Records provided =

# # # # #

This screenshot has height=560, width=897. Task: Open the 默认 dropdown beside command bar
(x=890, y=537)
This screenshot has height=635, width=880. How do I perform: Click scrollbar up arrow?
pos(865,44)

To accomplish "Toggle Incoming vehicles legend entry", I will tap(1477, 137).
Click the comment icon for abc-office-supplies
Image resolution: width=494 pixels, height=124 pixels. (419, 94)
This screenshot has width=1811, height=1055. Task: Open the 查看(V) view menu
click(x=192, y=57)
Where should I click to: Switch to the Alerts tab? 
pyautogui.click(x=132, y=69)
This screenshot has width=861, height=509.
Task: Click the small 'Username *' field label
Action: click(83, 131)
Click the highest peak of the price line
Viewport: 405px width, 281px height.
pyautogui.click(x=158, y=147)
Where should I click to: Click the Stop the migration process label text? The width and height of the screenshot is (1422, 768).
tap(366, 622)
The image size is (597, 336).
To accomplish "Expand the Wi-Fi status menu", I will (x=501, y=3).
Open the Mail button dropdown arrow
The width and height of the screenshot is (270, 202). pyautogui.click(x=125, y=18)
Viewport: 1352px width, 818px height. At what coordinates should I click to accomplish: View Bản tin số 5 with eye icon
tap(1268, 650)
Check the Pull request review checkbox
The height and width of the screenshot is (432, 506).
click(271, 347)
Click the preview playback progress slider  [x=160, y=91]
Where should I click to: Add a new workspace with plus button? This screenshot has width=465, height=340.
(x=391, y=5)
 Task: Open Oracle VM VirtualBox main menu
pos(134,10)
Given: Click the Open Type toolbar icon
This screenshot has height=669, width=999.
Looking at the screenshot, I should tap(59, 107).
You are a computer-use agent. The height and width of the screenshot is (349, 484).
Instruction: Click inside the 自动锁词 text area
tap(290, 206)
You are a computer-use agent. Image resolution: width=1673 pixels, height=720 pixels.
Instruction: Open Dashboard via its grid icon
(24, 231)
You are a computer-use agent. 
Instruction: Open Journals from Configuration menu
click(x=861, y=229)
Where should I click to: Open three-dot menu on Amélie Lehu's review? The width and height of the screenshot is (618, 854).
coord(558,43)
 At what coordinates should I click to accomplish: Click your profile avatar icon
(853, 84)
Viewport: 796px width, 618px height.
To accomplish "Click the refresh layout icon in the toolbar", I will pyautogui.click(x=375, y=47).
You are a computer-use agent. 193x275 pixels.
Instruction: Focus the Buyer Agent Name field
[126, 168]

# # # # #

What needs to be done = Rename "toolbar" to "ribbon" in the rows starting at the line that contains "Click the preview" and ending at the line that contains "tap(290, 206)". Return only those lines, with everything else left unchanged.

Written answer =
Click the preview playback progress slider  [x=160, y=91]
Where should I click to: Add a new workspace with plus button? This screenshot has width=465, height=340.
(x=391, y=5)
 Task: Open Oracle VM VirtualBox main menu
pos(134,10)
Given: Click the Open Type ribbon icon
This screenshot has height=669, width=999.
Looking at the screenshot, I should tap(59, 107).
You are a computer-use agent. The height and width of the screenshot is (349, 484).
Instruction: Click inside the 自动锁词 text area
tap(290, 206)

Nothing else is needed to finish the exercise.